▸ **REQUIRED ACTION**
Check each line of the records below for the word "computer" and copy those where it appears.

▸ **GIVEN INFORMATION**
*** Begin section ***

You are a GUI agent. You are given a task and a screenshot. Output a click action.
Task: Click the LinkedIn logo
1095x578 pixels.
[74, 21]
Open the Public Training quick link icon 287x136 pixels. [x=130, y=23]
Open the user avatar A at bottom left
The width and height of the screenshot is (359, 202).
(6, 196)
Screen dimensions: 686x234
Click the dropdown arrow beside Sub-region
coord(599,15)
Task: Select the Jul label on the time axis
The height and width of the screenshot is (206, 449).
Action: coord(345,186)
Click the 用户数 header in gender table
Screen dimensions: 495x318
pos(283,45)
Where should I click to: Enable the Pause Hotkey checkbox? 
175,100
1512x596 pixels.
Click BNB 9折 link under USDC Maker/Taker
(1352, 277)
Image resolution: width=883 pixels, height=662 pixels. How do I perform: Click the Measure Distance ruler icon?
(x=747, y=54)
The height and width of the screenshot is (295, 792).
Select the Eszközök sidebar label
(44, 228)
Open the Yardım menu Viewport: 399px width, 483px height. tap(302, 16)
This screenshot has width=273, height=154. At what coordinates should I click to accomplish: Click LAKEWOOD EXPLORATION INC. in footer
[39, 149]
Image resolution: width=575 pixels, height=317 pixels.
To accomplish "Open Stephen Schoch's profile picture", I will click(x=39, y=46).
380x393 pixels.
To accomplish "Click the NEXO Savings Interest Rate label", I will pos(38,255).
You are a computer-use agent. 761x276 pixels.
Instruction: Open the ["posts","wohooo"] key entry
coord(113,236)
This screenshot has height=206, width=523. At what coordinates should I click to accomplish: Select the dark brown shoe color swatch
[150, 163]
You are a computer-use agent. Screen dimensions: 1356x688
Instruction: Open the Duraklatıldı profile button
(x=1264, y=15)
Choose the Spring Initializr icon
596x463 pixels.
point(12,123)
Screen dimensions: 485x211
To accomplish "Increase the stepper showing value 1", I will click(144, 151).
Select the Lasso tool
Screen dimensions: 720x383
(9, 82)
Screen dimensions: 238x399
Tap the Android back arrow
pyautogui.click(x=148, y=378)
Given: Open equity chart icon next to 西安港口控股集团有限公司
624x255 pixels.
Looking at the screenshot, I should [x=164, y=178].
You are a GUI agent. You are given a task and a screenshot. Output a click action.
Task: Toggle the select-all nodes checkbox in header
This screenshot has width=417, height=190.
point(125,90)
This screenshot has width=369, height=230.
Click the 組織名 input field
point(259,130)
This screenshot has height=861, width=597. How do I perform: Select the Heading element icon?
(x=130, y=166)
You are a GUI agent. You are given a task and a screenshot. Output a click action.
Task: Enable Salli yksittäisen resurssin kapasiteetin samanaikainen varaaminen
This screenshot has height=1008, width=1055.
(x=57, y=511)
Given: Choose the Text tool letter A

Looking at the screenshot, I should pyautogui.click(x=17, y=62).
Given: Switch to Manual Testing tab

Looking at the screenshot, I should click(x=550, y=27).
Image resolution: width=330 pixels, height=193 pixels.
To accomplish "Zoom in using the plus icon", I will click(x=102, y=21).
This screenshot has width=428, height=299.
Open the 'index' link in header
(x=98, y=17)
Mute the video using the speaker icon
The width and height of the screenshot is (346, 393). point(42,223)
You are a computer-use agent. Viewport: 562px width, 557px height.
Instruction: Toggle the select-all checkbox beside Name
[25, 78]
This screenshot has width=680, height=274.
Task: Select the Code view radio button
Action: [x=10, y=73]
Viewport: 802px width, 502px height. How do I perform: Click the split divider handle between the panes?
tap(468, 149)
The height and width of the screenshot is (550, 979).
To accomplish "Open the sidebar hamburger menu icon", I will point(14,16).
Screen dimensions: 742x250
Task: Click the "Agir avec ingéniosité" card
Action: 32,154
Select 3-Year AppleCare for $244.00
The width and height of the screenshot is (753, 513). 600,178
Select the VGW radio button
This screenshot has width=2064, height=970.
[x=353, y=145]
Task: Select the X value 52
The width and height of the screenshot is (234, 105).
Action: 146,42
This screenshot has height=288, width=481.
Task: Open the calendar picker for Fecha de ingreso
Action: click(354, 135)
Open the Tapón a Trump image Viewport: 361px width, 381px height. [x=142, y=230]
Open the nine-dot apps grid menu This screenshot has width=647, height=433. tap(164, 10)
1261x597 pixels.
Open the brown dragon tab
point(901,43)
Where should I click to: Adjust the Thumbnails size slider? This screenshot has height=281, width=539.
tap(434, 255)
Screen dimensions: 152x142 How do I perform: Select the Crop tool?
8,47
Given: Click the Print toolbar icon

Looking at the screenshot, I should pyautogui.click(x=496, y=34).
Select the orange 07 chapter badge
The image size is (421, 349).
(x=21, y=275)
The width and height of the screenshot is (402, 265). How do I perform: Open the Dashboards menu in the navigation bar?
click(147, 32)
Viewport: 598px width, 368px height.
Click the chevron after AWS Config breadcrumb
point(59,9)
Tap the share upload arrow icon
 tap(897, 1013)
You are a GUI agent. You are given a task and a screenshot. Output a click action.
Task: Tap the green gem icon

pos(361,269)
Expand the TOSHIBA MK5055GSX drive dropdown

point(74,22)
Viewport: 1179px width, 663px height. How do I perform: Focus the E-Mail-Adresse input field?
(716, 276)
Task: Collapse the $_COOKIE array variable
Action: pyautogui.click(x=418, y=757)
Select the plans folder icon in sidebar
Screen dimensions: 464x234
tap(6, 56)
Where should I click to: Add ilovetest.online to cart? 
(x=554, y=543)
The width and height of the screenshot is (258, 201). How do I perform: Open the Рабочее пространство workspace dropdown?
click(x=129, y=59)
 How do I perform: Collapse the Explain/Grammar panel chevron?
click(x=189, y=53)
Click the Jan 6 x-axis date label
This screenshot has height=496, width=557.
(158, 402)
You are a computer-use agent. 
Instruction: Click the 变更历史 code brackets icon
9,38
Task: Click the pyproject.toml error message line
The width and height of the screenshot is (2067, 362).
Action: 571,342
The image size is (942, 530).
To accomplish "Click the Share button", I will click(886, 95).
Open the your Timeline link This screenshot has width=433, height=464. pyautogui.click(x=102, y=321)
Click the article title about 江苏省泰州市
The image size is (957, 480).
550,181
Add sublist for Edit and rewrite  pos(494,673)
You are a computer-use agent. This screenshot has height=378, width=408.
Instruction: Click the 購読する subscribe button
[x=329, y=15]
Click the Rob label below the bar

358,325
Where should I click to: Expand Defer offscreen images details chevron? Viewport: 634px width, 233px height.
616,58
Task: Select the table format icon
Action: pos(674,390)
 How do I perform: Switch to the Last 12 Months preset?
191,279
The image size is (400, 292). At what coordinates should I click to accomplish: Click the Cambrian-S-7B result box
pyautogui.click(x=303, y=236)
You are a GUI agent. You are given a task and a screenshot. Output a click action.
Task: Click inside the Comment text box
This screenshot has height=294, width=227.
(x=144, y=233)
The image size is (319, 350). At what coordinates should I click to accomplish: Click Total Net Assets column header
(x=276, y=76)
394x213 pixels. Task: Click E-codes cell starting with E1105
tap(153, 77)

*** End section ***

▸ **EXPECTED ANSWER**
You are a computer-use agent. 761x276 pixels.
You are a computer-use agent. Screen dimensions: 1356x688
You are a computer-use agent. Viewport: 562px width, 557px height.
You are a computer-use agent. 
You are a computer-use agent. This screenshot has height=378, width=408.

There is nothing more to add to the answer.